O tema da “potência de agir” é abordado a partir da oposição localizada no cerne do pensamento da Modernidade, entre a Natureza, considerada pano de fundo objetivo da vida, e a noção de Cultura; binômio também abordado em escritos de Tim Ingold (1948-) e Donna Haraway (1944-), por exemplo em seu Manifesto ciborgue (2009). Latour anuncia a oposição ao mesmo tempo que indica sua inviabilidade, uma vez que qualquer tentativa de definir os termos separadamente demandaria uma explicação que os hibridizasse. Na verdade, a distinção entre Natureza e Cultura é interpretada por ele como ramificação de duas categorias de sujeitos (humanos e não humanos) no interior da Modernidade, que expressam uma segunda oposição: àqueles a quem é permitido a “potência de agir” sobre a Natureza (sujeitos) e a quem essa faculdade subjetiva é negada (objetos).
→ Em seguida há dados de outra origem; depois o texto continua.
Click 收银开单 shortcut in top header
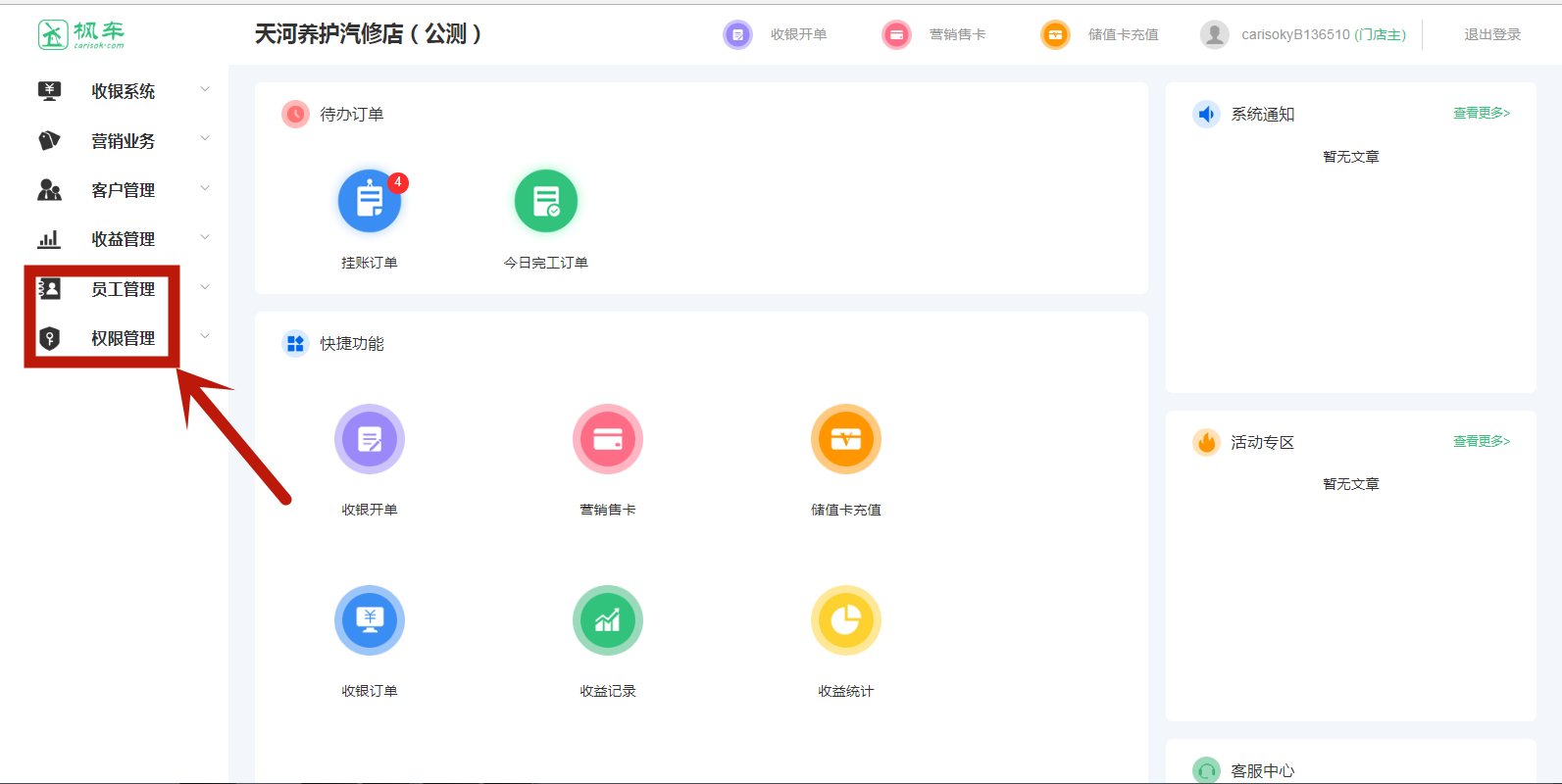Image resolution: width=1562 pixels, height=784 pixels. pos(797,34)
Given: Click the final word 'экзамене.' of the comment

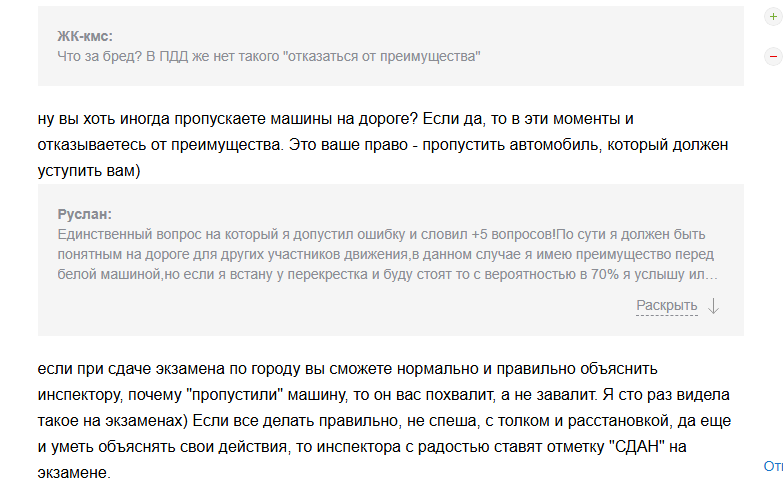Looking at the screenshot, I should coord(74,473).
Na Modernidade, a Cultura é entendida como aquilo que retira o sujeito de sua condição de Natureza; esta, por sua vez, é concebida como cenário de fundo ou dado. Tal separação moderna entre sujeitos e objetos, segundo ele, causou uma defasagem em ferramentas epistemológicas capazes de constatar os diversos esquemas de relações e interconexões dinâmicas características da vida. Como consequência, moldou-se, historicamente, um ideal de civilização desatento aos impactos de um modo de vida pretensamente isolado de vínculos ecossistêmicos, além de incessantemente lucrativo, na biosfera terrestre. O autor buscará no conceito de Gaia um referente conceitual (uma espécie de contrarrevolução à cosmologia dos modernos) pelo qual se pode identificar e descrever as “sucessivas invenções dos viventes que acabaram transformando completamente as condições físico-químicas da terra geológica inicial” – suas palavras no prefácio à edição brasileira da obra.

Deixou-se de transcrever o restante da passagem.